Which of these two approaches is likely to make the best impression on your caller? The live operator is always better because they can detect problems before the issues have time to fester. With a live operator on your side, she can “red flag” those customers that need immediate attention—whether to tend to a serious situation or to deflect one from happening in the future.
Leave No Call Unanswered
Many companies have chosen to forgo live answering services, preferring to try their luck at an automated system, in an effort to save the company money. But there is a middle ground. You can combine the benefits of a live answering service without having to hire someone in-house.
A remote answering service, or virtual receptionist service, can give your organization the feel of a larger corporation, with minimal impact on your budget because you only pay for the level of support you truly need.
The true goal here is for a seamless customer experience—termed “omnichannel support,” which simply means that the customer is getting the same high-level attention and outcome, whether contacting you by phone, email, chat, social media or any other method.
Your virtual receptionist can form the cornerstone of an integrated omnichannel support model that fields each incoming call, message post or email knowledgeably and reliably, to the great satisfaction of your customers.
With the right strategy, implementation, and monitoring, your virtual receptionist can become the glue that holds together your technical support function, providing the personal touch your customers crave.

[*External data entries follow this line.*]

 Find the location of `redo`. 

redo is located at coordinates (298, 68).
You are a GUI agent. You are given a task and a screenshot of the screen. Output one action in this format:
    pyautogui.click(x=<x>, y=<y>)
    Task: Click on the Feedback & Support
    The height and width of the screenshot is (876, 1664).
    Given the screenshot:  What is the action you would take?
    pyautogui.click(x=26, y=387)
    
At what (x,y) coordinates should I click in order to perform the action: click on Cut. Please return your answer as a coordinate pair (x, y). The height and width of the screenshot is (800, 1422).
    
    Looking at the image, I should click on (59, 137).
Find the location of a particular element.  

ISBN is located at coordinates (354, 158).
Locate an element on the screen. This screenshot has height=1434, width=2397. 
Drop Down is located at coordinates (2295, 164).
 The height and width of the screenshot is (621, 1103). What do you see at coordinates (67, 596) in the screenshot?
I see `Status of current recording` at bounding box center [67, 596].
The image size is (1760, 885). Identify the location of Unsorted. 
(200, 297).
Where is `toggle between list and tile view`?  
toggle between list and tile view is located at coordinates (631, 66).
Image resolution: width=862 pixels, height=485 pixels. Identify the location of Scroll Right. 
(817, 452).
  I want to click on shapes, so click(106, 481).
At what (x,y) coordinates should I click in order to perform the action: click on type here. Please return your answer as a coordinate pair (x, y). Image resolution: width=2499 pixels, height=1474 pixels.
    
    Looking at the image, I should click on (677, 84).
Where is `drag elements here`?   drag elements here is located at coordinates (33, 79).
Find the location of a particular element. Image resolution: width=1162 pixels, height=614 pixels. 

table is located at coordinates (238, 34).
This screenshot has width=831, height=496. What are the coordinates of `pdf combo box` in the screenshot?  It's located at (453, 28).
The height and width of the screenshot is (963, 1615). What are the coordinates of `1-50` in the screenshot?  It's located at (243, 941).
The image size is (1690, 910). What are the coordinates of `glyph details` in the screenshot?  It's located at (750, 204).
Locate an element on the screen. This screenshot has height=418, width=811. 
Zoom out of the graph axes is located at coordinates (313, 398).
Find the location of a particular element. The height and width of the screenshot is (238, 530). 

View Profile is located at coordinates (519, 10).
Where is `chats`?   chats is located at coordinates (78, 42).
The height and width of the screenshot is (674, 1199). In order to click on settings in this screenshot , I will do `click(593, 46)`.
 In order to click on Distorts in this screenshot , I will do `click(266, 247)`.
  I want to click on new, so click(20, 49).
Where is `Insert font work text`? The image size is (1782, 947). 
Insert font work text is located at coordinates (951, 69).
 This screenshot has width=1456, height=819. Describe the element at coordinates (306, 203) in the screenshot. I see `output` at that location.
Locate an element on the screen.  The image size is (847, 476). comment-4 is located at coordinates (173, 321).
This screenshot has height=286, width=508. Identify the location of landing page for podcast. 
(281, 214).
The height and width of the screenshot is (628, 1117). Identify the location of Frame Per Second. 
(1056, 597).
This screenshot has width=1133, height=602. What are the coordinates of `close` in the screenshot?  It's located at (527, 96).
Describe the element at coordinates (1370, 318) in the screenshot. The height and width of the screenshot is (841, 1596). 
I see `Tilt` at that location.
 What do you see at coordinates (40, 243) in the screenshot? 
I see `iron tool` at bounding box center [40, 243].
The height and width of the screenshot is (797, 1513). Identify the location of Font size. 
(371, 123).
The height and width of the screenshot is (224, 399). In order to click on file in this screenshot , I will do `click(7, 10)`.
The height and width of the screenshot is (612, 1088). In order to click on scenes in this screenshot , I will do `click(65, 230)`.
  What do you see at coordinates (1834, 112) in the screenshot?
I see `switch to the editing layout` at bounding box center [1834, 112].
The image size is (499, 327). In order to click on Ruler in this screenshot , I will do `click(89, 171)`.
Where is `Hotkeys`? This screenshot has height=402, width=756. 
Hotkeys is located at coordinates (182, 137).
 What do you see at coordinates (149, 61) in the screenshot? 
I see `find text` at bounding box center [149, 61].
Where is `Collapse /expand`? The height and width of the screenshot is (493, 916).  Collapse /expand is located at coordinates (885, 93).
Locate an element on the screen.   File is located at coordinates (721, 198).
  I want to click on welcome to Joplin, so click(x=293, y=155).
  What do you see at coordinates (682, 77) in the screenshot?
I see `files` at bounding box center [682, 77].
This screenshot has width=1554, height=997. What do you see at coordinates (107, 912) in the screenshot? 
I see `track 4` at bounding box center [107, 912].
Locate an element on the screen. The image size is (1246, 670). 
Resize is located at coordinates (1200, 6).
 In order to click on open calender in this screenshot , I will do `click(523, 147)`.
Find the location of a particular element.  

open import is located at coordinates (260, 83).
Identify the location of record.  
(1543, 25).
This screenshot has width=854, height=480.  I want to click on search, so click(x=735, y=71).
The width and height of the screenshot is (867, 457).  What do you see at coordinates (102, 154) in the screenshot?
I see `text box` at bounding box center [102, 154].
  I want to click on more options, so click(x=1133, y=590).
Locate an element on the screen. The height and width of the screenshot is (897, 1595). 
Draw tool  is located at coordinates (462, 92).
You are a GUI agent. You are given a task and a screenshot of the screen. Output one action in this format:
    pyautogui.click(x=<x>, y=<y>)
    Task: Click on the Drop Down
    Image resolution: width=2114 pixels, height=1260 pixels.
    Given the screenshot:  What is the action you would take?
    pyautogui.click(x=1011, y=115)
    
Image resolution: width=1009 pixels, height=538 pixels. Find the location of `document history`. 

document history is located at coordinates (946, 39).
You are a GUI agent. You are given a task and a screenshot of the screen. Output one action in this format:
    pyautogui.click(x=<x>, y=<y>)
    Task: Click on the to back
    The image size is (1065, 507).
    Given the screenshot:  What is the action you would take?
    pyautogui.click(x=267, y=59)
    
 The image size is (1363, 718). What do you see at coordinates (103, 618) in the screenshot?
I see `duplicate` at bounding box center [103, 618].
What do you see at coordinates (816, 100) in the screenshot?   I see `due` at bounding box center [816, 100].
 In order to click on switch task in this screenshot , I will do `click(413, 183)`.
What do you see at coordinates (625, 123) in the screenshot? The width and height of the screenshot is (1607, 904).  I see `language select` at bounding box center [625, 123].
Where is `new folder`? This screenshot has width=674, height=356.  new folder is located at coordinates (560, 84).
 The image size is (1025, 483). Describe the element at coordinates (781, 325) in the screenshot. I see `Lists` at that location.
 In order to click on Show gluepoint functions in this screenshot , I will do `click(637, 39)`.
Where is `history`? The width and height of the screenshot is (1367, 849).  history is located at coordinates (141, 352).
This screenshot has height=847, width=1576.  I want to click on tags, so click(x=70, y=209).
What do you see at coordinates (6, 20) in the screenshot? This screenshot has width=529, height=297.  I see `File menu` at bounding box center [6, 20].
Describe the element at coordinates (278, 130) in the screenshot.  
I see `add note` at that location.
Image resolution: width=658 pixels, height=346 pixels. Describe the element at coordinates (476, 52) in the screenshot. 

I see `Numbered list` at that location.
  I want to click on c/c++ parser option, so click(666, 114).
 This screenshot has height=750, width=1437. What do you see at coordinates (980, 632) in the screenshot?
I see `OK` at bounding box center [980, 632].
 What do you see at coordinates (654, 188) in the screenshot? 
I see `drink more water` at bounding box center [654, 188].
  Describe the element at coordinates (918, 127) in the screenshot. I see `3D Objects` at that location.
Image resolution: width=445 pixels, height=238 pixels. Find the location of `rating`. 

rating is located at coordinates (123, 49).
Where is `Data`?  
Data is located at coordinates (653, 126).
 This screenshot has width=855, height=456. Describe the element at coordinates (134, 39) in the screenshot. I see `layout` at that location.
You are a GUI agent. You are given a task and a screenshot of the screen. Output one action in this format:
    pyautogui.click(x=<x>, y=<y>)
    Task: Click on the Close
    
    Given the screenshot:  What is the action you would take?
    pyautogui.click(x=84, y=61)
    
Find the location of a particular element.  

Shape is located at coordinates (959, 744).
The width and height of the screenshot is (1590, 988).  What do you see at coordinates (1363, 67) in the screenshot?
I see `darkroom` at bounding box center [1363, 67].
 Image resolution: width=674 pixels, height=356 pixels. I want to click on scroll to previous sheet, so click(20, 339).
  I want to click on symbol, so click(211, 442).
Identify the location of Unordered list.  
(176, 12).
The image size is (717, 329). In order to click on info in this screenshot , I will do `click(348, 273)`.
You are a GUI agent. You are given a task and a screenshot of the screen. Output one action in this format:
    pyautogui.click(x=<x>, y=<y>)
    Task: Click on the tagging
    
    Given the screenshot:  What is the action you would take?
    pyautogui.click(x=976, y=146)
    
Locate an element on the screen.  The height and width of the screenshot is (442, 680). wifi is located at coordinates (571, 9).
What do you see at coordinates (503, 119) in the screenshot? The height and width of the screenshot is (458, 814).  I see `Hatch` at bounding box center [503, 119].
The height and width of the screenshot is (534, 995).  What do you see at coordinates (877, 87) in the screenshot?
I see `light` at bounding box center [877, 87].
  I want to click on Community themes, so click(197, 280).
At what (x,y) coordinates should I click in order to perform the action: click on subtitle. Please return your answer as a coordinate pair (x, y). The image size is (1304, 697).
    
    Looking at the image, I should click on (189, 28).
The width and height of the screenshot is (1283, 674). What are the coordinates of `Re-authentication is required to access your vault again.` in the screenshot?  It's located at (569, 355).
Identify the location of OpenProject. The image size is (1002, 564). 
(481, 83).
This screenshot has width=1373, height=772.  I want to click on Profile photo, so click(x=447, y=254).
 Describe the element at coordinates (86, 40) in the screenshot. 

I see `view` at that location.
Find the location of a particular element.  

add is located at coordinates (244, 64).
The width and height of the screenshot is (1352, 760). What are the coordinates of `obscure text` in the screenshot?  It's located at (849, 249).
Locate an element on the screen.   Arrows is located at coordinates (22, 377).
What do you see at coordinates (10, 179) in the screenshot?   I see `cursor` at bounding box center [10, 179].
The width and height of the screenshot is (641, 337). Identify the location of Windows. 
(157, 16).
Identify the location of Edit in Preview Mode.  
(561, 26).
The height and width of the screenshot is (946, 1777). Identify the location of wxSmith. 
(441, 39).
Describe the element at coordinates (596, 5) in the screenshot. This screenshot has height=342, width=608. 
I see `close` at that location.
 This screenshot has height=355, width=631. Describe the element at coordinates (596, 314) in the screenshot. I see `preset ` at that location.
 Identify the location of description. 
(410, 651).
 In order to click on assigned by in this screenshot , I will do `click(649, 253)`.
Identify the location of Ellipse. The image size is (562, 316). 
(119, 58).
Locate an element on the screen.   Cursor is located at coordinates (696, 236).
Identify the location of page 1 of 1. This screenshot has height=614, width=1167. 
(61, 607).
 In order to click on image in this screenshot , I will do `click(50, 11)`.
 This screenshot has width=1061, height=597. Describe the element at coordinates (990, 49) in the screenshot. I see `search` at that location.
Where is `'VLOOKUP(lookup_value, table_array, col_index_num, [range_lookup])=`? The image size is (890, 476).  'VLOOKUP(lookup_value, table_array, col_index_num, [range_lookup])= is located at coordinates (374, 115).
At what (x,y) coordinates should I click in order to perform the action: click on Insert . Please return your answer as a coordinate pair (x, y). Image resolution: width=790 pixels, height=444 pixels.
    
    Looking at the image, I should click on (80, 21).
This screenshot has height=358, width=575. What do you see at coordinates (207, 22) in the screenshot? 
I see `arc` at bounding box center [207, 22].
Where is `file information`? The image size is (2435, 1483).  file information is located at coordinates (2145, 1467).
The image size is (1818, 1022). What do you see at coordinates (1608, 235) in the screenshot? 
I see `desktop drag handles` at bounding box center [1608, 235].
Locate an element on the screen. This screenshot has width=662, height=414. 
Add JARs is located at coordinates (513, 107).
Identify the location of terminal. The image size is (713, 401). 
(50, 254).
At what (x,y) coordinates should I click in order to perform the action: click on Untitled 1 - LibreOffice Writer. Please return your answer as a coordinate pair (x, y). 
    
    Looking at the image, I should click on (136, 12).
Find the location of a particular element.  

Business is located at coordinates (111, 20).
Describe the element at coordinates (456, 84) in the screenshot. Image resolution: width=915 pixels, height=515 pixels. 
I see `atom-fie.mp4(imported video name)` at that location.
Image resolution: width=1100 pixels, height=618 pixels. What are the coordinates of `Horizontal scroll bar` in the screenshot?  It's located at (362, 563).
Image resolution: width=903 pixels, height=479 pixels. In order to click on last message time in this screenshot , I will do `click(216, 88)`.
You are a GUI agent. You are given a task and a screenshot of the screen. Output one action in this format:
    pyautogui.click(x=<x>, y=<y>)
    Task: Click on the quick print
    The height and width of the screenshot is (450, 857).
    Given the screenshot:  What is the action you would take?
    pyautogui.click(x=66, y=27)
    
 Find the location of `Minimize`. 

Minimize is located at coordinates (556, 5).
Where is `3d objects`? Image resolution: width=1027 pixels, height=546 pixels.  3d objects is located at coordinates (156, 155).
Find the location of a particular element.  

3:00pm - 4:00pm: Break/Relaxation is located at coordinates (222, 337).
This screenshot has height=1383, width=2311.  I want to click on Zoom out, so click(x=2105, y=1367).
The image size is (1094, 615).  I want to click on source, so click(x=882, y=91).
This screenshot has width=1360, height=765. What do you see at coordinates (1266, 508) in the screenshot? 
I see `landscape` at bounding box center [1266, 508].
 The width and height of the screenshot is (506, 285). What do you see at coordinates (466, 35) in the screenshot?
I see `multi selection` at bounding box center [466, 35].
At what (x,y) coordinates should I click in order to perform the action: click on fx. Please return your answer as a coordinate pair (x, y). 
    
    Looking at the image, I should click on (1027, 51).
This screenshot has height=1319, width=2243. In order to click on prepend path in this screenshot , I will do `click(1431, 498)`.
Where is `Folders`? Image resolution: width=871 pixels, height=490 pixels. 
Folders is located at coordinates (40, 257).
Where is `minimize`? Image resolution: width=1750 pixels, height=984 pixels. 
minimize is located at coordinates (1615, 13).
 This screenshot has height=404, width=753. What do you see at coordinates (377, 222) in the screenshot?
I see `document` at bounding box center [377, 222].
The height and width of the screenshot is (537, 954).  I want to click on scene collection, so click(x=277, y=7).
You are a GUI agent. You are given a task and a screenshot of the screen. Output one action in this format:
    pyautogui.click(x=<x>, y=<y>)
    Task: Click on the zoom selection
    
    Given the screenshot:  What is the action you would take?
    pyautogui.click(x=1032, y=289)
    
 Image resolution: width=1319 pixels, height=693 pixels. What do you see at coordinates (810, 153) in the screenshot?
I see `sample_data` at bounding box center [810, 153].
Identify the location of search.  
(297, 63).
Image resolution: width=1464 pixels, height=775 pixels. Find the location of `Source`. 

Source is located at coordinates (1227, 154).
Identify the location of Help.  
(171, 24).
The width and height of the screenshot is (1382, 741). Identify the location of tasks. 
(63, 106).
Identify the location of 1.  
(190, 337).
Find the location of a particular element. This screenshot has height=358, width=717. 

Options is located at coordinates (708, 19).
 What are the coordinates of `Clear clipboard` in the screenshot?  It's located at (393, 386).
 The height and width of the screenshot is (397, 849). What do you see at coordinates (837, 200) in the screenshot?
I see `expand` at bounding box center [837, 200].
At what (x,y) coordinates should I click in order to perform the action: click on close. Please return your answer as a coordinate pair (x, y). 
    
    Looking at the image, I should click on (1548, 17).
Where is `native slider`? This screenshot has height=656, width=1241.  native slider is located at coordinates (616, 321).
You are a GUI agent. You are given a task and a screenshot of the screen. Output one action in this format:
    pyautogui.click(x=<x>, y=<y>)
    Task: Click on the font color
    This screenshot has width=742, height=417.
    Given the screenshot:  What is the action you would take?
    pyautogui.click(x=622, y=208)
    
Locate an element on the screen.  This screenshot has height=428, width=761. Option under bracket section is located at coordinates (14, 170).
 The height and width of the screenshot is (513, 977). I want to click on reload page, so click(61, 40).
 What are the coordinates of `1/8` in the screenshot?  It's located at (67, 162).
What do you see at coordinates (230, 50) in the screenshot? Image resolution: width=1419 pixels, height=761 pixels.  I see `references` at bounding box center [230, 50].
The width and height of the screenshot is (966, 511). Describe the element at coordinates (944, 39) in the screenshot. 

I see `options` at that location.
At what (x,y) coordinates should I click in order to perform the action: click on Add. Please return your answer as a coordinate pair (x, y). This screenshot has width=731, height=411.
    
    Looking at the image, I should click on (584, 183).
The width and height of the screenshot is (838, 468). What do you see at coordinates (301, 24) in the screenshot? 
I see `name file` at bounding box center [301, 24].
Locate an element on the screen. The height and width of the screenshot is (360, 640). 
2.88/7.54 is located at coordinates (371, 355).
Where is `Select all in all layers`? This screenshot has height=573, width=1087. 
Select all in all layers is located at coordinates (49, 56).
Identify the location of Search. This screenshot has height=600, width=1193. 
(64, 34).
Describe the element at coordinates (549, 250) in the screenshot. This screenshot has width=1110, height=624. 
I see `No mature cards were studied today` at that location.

The great thing about a service like Answer 1 is that pricing goes by the minute, so you pay only for the time you actually use—on average, a low two dollars per minute.
Compared to the costs of employing a full-time receptionist—especially when payroll taxes, vacation pay, sick time, health coverage are factored in—you can easily see how these savings can flow right to your bottom line.
Technology is here to stay, but sometimes too much of a good thing—yes, even technology!—is not the best solution. Think about moving your business closer to an omnichannel model, where live interaction across various platforms might just help to preserve your most important customer relationships.